This blog was originally published on the website of the CSO Partnership for Development Effectiveness (CPDE) on 11 October 2023. See the original post here.
At the recent Global Partnership for Effective Development Cooperation’s Learning and Acceleration Programme (GPEDC LAP) in Seoul, the CSO Partnership for Development Effectiveness (CPDE) continued to urge development stakeholders to build an enabling environment for civil society to engage in the implementation of the Sustainable Development Goals (SDGs)
The LAP comprises workshops directed at governments, development partners and civil society to provide peer learning opportunities and technical training for the next GPEDC Monitoring Round, the fourth iteration of an exercise that evidences multi-stakeholder action for more effective development co-operation.
Recognising the paramount significance of a conducive environment for civil society organisations (CSOs), CPDE Senior Policy Liaison Matt Simonds spoke on civil society reflections on the Enabling Environment Assessment (EEA), a survey that measures the operational environment for CSOs, and which is a pivotal component of the Global Partnership’s monitoring framework.
He underscored the value CSOs place on the EEA and urged governments to collaborate closely with national CSOs to complete the survey: “The EEA is not merely an assessment tool but also a catalyst for establishing multi-stakeholder dialogues. It should be viewed as a tool in its own right, fostering country-level multi-stakeholder dialogues to facilitate CSO engagement throughout the entire monitoring process and in implementing the effectiveness agenda.”
Moreover, his presentation stressed that EEA monitoring represents just the first step; governments should prioritise follow-up actions to address assessment findings and, crucially, implement EEA results through policy and action while actively involving civil society in decision-making processes.
For the evaluation to yield fruitful results, Simonds highlighted the importance of recognising CSOs as versatile development actors, ranging from watchdogs to project implementors. He explained that CSOs play a significant role in delivering development cooperation, with 20% of Official Development Assistance (ODA) channelled through them. It is thus vital to acknowledge that CSOs should be distinguished from governments and official development partners, he added.
The core components of the EEA encompass four crucial aspects: engaging CSOs through democratic country ownership of national development strategies, CSOs fulfilling their commitments to the effectiveness agenda, development partner support for CSOs, and establishing a robust legal and regulatory framework to safeguard civic space.
The presentation placed considerable emphasis on the importance of building trust between CSOs and various stakeholders and the need to maintain inclusive partnerships to ensure effective engagement.
In conclusion, Simonds introduced the Thematic Initiative on CSO Enabling Environment (CSO EE), aimed at enabling civil society through trust-building and informed implementation, along with inclusive monitoring of effectiveness commitments, and with particular emphasis on reversing the trend of shrinking civic space.
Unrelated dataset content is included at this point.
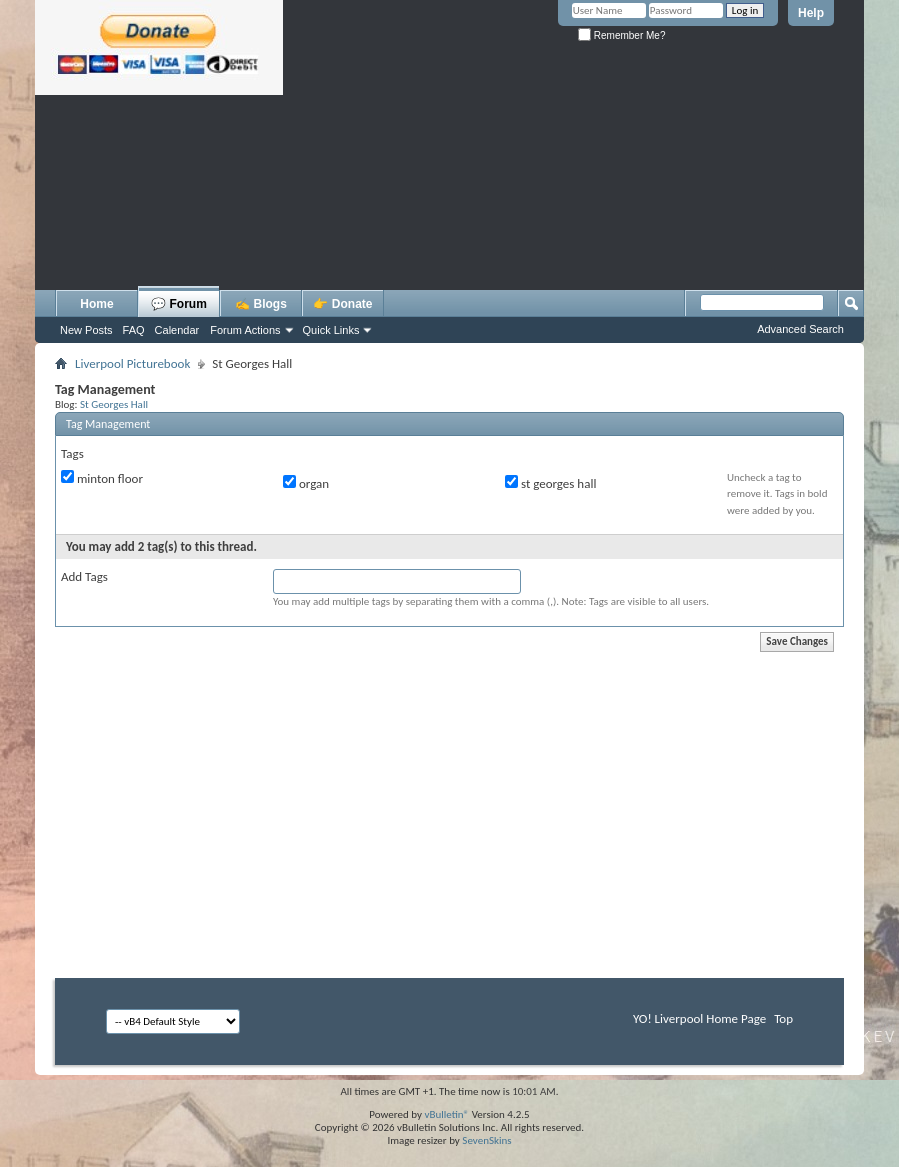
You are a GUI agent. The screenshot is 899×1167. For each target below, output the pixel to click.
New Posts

CSO Enabling Environment is one of CPDE’s core advocacy issues in promoting the reform of legal and regulatory frameworks based on human rights standards, to facilitate CSO spaces in policy and practice in compliance with the Istanbul Principles.
CPDE will soon be releasing updates about the 4th GPEDC Monitoring Round (2023-2026), where it will offer technical support and tools to help CSOs engage in this initiative.